Provide a table for all web_events associated with account name of Walmart. There should be three columns. Be sure to include the primary_poc, time of the event, and the channel for each event. Additionally, you might choose to add a fourth column to assure only Walmart events were chosen.

In [None]:
query= "\
    SELECT a.primary_poc, w.occurred_at, w.channel \
    FROM web_events \
    JOIN accounts \
    ON web_events.account_id = accounts.id \
    JOIN orders \
    ON accounts.id = orders.account_id \
    LIMIT 5 \
"
df = pd.read_sql(query, connection)
df

Provide a table that provides the region for each sales_rep along with their associated accounts. Your final table should include three columns: the region name, the sales rep name, and the account name. Sort the accounts alphabetically (A-Z) according to account name.
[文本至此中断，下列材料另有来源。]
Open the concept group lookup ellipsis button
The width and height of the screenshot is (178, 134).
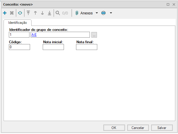pos(94,35)
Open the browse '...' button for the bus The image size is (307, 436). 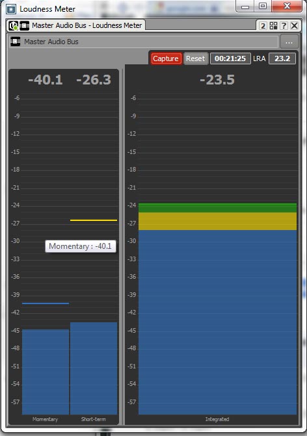[x=289, y=42]
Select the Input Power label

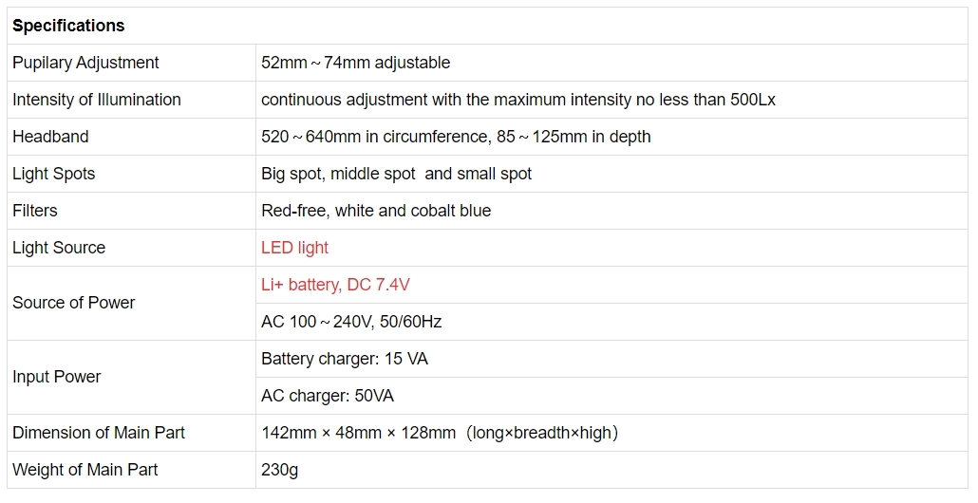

Provide the name for each region for every order, as well as the account name and the unit price they paid (total_amt_usd/total) for the order. Your final table should have 3 columns: region name, account name, and unit price. A few accounts have 0 for total, so I divided by (total + 0.01) to assure not dividing by zero.